How to Tell You’re Getting Scammed on the Internet

How to Tell You're Getting Scammed on the Internet

It’s a fact that most people believe that they would never fall prey to an internet scam.  While we have all heard tales of people being scammed, most of us believe that it couldn’t happen to us.  Though many of the tricks of the trade for internet scam artists have gained a certain level of notoriety and seem easy enough to avoid, there are also other lesser known practices that keep the criminals in business.   It is important for all internet users to continue to be vigilant in protecting personal information.  Here are just a few tips that can help protect you from getting scammed.

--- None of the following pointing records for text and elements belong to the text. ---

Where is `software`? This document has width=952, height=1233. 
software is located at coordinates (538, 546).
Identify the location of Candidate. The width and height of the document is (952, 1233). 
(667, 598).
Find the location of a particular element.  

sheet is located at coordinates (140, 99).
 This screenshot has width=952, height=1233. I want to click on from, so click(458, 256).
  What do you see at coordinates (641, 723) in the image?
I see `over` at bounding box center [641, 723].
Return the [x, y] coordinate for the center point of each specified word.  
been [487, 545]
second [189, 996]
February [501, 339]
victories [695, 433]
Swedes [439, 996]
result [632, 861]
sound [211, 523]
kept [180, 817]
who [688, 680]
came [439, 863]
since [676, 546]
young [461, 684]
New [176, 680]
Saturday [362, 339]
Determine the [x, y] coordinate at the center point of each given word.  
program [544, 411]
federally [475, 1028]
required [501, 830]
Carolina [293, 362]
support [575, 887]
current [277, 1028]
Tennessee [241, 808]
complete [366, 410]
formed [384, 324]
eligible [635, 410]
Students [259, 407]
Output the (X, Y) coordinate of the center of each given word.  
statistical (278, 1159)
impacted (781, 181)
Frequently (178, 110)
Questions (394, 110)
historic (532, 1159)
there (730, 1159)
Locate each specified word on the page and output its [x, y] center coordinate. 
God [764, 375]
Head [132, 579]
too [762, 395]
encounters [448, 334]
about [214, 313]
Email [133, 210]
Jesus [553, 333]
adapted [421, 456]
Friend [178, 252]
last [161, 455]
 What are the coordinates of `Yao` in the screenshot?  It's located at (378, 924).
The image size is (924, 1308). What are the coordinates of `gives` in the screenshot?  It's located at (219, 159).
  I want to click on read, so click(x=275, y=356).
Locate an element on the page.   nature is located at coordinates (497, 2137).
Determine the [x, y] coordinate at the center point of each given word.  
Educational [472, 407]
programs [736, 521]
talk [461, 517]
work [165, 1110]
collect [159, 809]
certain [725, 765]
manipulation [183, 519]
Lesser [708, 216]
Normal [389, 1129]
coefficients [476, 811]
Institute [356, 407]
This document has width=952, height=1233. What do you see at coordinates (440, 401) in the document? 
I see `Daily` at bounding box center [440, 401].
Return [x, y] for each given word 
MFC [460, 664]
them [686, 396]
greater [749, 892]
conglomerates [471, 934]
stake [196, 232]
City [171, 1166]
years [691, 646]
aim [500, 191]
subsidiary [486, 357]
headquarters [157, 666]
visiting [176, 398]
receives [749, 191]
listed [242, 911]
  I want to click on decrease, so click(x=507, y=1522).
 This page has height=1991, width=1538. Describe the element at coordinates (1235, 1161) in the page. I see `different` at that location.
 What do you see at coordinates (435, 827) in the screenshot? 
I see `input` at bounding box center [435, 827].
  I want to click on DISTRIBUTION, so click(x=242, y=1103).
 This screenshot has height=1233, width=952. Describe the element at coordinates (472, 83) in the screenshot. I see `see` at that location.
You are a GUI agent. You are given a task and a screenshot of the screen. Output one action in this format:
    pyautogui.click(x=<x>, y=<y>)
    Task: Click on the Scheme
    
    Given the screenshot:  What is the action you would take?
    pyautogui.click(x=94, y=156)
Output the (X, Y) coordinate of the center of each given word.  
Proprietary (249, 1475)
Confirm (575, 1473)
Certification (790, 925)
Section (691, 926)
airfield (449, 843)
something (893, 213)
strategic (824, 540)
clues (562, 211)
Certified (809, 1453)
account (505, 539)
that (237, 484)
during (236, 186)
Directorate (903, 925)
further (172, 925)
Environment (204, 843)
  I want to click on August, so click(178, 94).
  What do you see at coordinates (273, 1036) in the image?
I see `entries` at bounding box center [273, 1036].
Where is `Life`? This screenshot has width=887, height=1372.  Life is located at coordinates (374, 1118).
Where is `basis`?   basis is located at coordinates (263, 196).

Don’t just assume that your email inbox is fully protected from spam.  While most spam is now
automatically filtered out of email, it is possible for some to break through. There are a few ways you can tell if something is not legit.  If you receive an email with hundreds of other email addresses in the recipient field, but with a message directed to just one person, it is likely to be a scam.  As are emails with nonexistent or generic subject lines from an unknown sender.  It is best to leave these emails unopened.  Other tip offs that should cause you to take pause are emails where the only content in the body of the email is a link.  Likewise when a link is shortened and does not display the actual address.  If you are curious about the true content behind the link, you can use a link expander such as LongURL to view the actual content before you click.
The next group of tactics used by scam artists can be evaded with simple common sense, though it is worth reminding.  These types of things that should easily alert you to a scam email include messages written entirely in caps lock, strange requests, and mistakes in grammar and spelling.  Another tactic often used by scam is to try to get the reader to feel a sense of urgency.  An email claims that there is a life or death situation and the only solution is for you to immediately wire money.  These emails are best left in the junk pile.